## GOAL OF THE EXERCISE
Begin the copy at the line containing "Task: Click the Атрибут column header" in the data below and end it at the line containing "Open the AbsoluteSetup.exe", keeping each line exact and leaving out pictures.

-- Opening Marker --

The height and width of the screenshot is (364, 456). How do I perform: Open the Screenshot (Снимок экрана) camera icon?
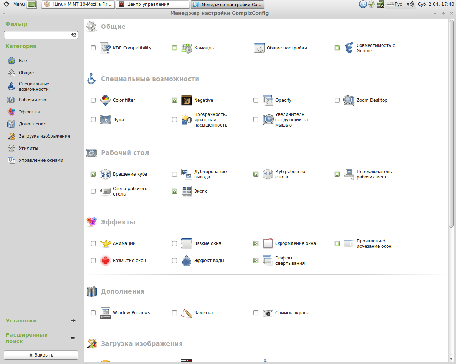(x=268, y=313)
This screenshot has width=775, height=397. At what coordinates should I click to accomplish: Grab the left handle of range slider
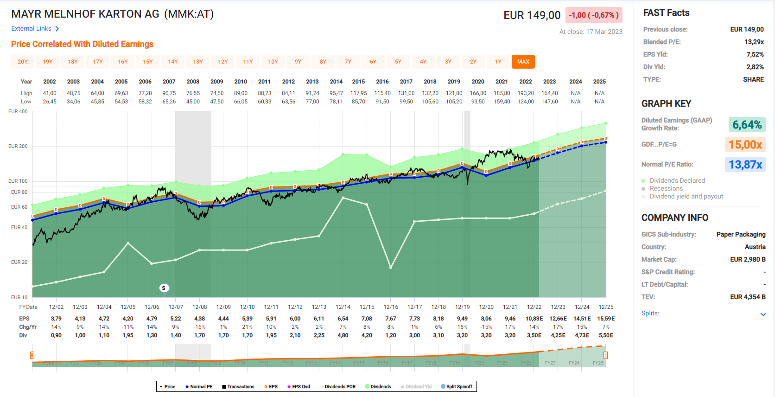coord(32,355)

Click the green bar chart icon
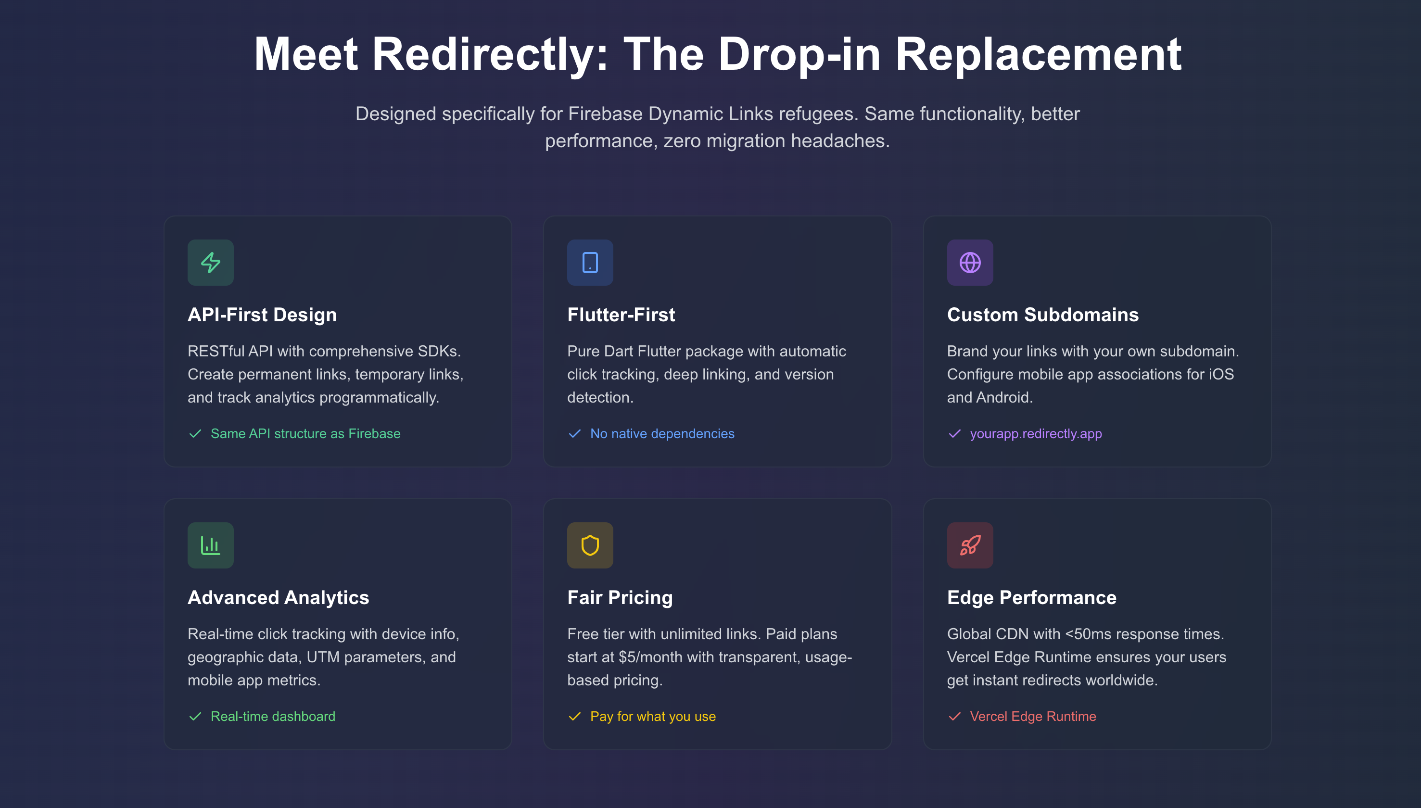210,545
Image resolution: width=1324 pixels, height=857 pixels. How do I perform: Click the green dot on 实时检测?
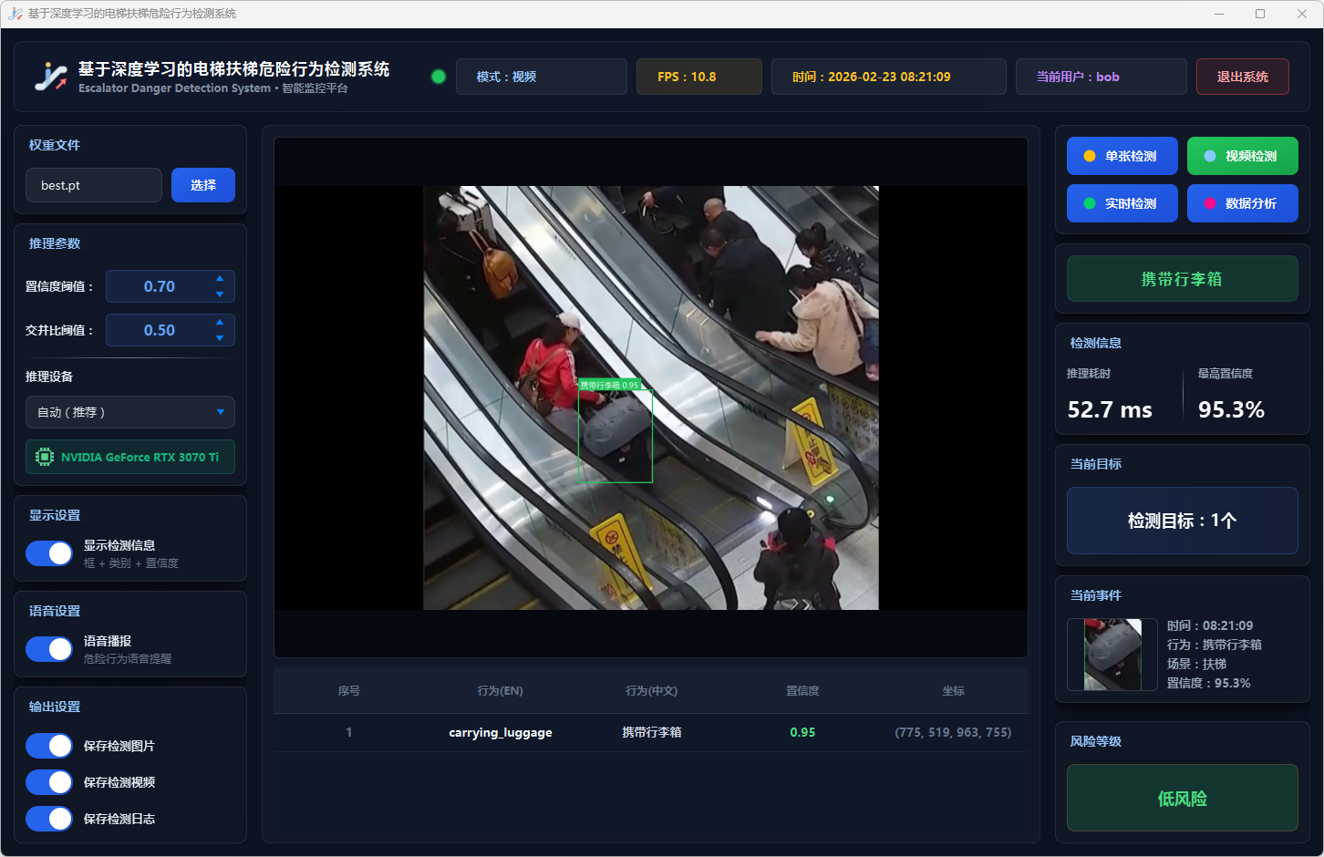pyautogui.click(x=1089, y=203)
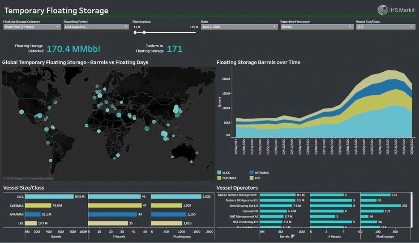Screen dimensions: 419x243
Task: Select the SUEZMAX legend color square
Action: tap(219, 178)
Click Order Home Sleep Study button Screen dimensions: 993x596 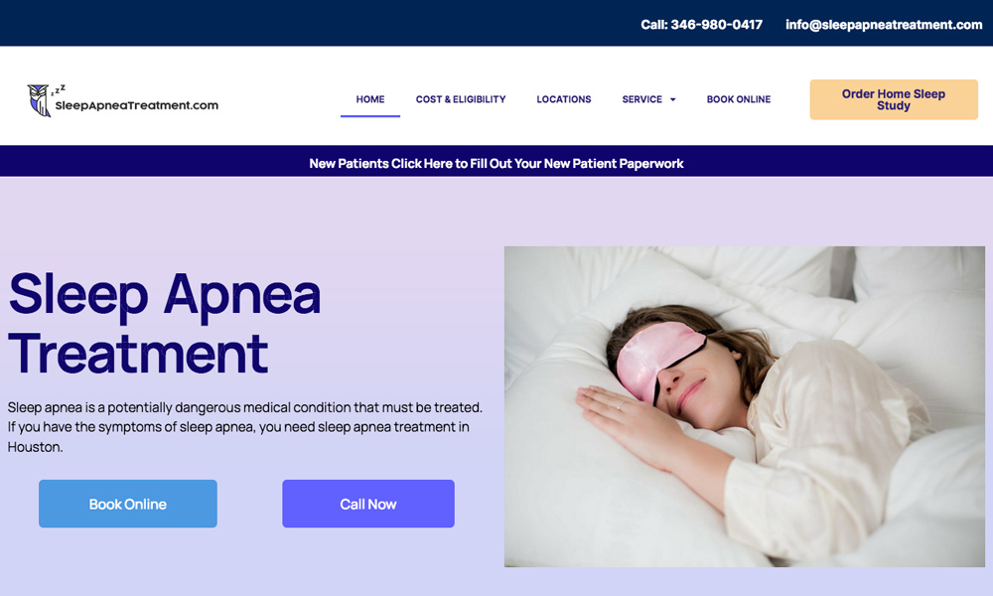pyautogui.click(x=894, y=99)
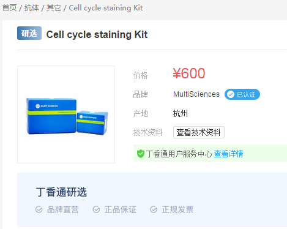
Task: Click the 查看技术资料 button
Action: [199, 132]
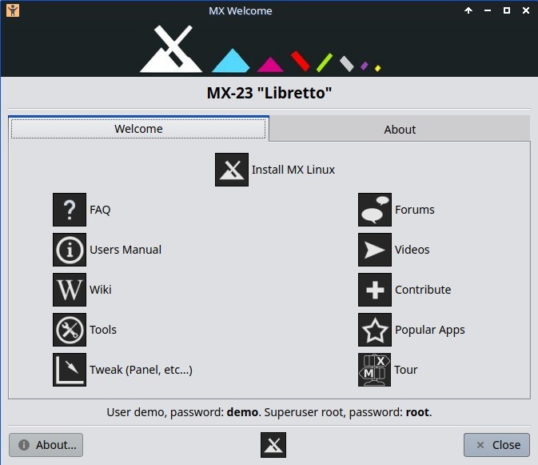Click the Forums speech bubble icon

click(374, 210)
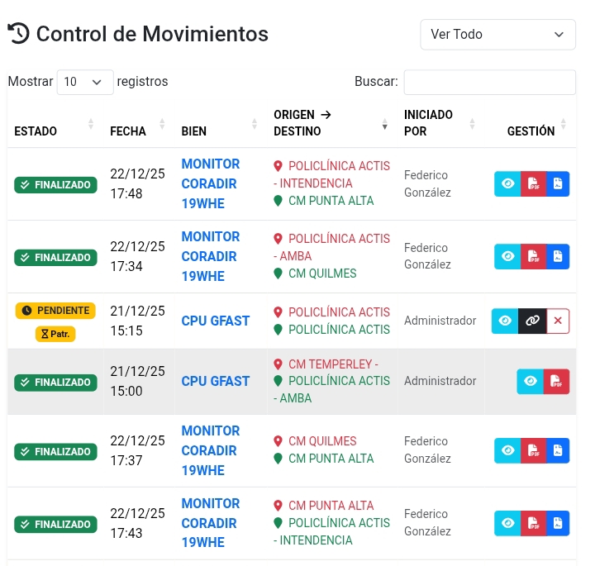Viewport: 595px width, 566px height.
Task: View details with eye icon on pending row
Action: pyautogui.click(x=505, y=321)
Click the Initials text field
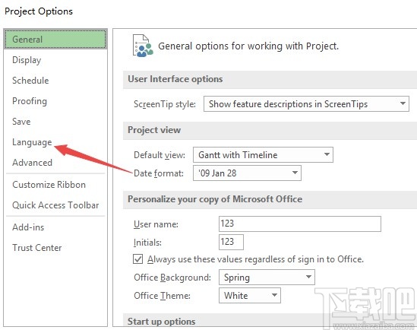Screen dimensions: 417x330 (x=231, y=242)
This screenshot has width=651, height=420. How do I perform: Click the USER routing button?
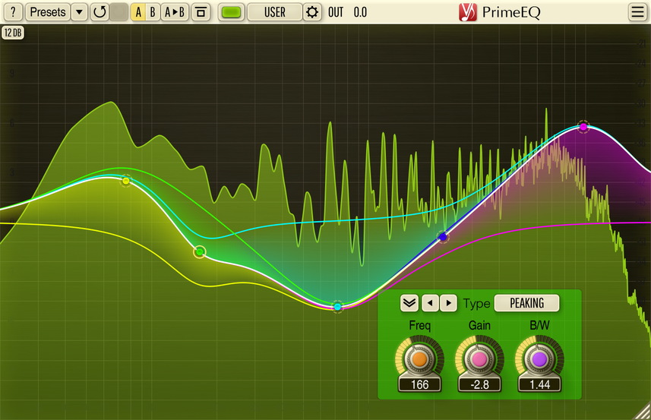(x=274, y=12)
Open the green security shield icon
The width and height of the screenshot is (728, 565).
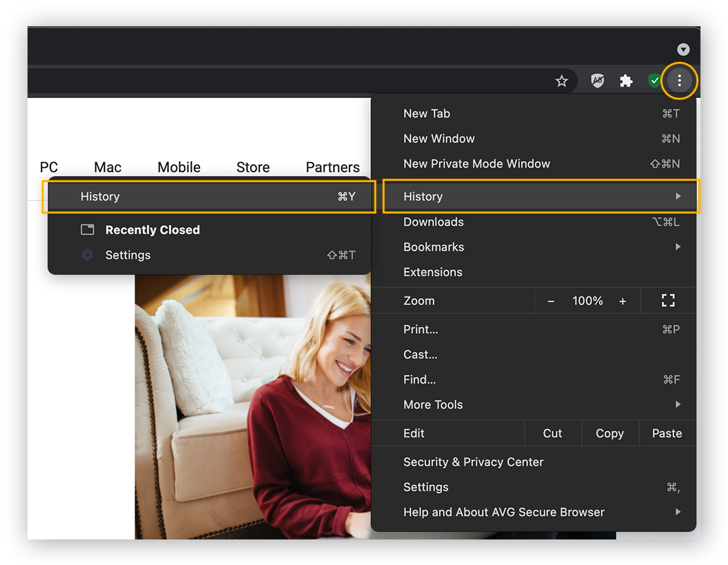[x=655, y=81]
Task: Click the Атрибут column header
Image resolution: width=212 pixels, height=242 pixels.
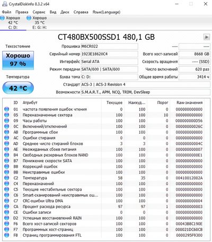Action: (x=30, y=102)
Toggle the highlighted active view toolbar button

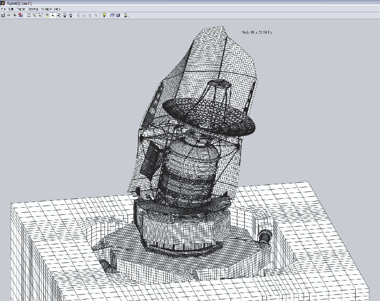coord(53,15)

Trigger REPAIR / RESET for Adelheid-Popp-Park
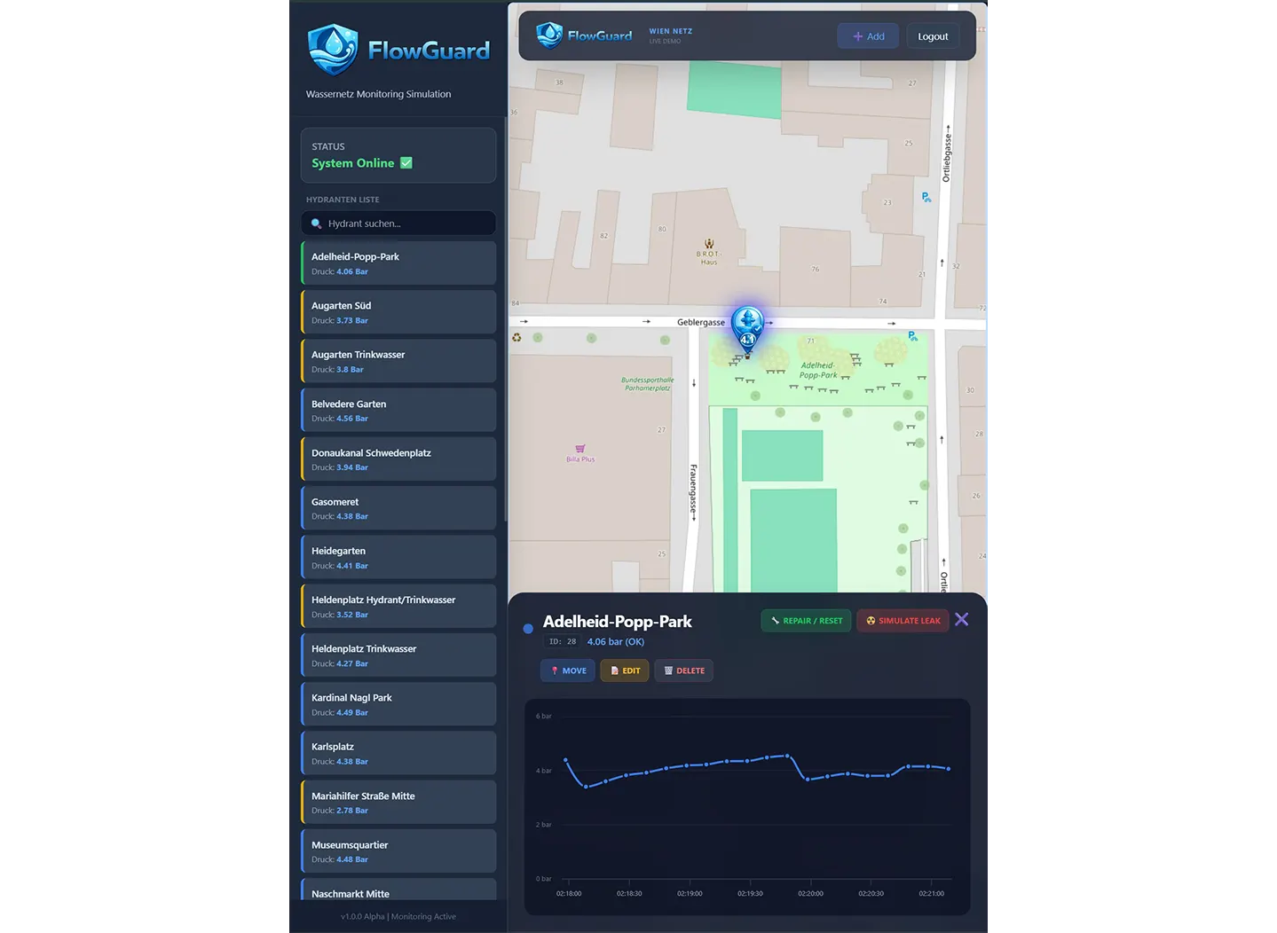(x=806, y=620)
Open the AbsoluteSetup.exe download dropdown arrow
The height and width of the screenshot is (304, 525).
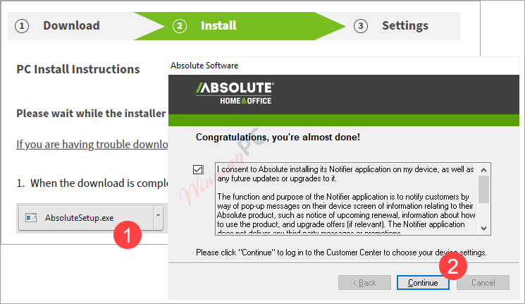click(158, 216)
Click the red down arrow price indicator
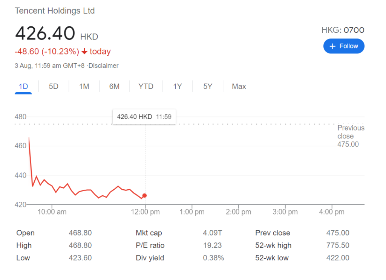Screen dimensions: 386x280 [x=84, y=52]
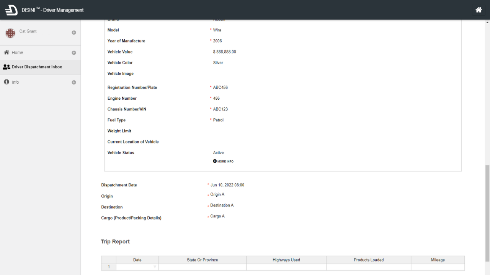Click the MORE INFO link
This screenshot has width=490, height=275.
point(225,162)
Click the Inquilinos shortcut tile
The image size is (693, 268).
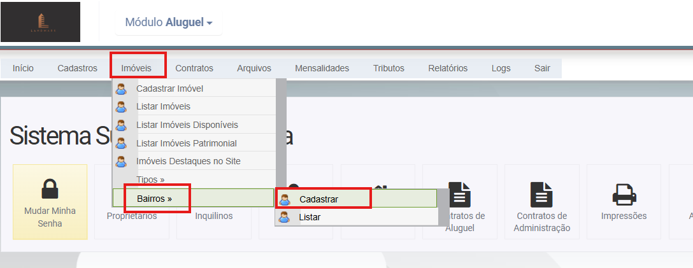pyautogui.click(x=213, y=216)
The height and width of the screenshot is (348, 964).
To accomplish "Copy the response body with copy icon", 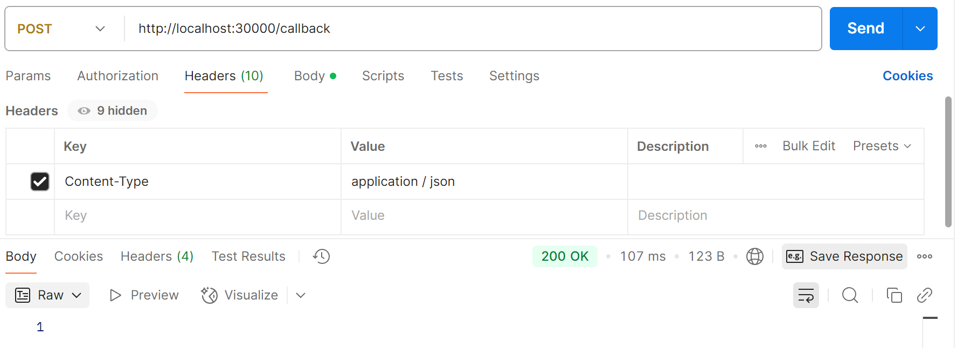I will [x=894, y=295].
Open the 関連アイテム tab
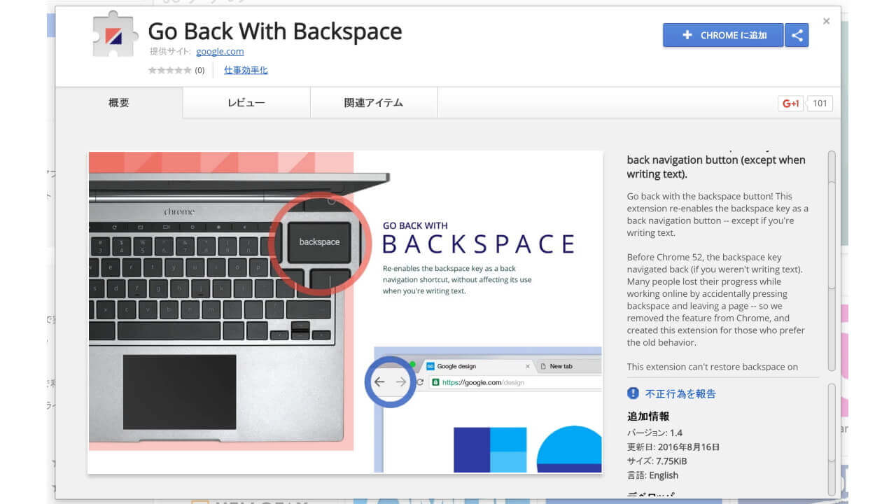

-- Closing Marker --

## RESPONSE TO THIS EXERCISE
Task: Click the Атрибут column header
Image resolution: width=212 pixels, height=242 pixels.
Action: (x=30, y=102)
Toggle the highlighted active view toolbar button

coord(53,15)

Trigger REPAIR / RESET for Adelheid-Popp-Park
(x=806, y=620)
Open the AbsoluteSetup.exe download dropdown arrow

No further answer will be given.